Christian Choate Death: Couple Accused Of Murdering, Abusing 13-Year-Old Boy File For Divorce

Couple Accused Of Locking Boy In Cage, Murdering Him File For Divorce In Jail

The Indiana couple accused of severely abusing and murdering 13-year-old Christian Choate is filing for divorce, and will head to court for a hearing Dec. 20.

The Northwest Indiana Times reports Riley Choate, 39, filed for a divorce from his wife, Kimberly Kubina, 45, on Aug. 5, without an attorney. The couple is currently being held without bond in the Lake County Jail and have a bail hearing scheduled for Sept. 8. They have been charged with murder, battery, neglect of a dependent, confinement, obstruction of justice, moving a body from a death scene and failure to notify authorities of a dead body. They have both pleaded not guilty to all charges.

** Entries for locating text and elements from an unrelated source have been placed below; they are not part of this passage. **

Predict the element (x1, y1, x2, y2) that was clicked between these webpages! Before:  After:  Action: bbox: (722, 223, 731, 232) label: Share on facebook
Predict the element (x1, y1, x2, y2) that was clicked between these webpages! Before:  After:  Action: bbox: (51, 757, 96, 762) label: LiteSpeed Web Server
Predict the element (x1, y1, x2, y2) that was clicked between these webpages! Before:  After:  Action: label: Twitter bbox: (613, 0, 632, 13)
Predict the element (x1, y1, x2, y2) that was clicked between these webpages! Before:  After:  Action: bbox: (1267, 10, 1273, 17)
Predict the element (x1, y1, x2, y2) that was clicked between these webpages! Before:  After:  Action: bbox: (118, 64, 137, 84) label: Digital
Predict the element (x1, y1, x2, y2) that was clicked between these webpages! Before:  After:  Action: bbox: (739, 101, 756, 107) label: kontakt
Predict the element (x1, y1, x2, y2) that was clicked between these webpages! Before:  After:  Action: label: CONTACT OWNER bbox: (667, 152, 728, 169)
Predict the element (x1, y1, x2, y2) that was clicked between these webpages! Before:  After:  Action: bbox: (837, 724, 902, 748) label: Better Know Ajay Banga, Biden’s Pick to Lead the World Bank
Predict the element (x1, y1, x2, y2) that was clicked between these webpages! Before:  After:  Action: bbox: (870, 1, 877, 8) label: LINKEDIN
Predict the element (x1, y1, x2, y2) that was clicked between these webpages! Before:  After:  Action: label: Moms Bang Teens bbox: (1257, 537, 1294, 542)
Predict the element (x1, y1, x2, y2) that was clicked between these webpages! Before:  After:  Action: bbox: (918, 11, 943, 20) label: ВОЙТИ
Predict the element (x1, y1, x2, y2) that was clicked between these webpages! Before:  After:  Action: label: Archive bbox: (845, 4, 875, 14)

Young Christian Choate's body was found buried under a thin layer of concrete on May near the couple's former home in a mobile home park in Gary, Indiana. The boy is believed to have died in April of 2009, after being kept locked in a three-foot-high dog cage for most of the last year of his life, according to his sister Christina. According to Christina, he was only let out of the cage to eat and use the bathroom. His stepmother, Kubina, took him out of school and said he was being homeschooled. His sister was reportedly moved to Kentucky by her father, Riley, and sworn to secrecy about what she witnessed.

The Indiana Department of Child Services reportedly visited with the Choate family more than a dozen times beginning in 1999, following up on multiple allegations of abuse and neglect in the home -- but they never acted on or knew of the severity of the alleged abuse. According to a DSC report, Kubina "homeschooled" Christian by giving him paper and telling him to write -- sometimes giving him assignments including, "Why do you still want to see your mom? Why can't you let the past go? What does it mean to be part of a family?" Christian often described that he was hungry or thirsty -- his writings "detail a very sad, depressed child."

Others -- more than a dozen -- besides his sister reportedly had at least some knowledge of Christian's abuse but did not report it to authorities out of either apathy, uncertainty or fear of retribution. His pediatrician, Dr. Leticia Chy-Koa, was allegedly told by Christian that he was being locked in his home at night and she even wrote in her notes that he was soiling himself. She never contacted DCS.

The original autopsy of Christian's body determined his cause of death to be blunt force trauma which caused internal bleeding and a skull fracture. Judge Diane Boswell denied the accused couple's defense attorney's request for a second autopsy in July, shortly after she issued a gag order preventing DCS from publicly addressing the case.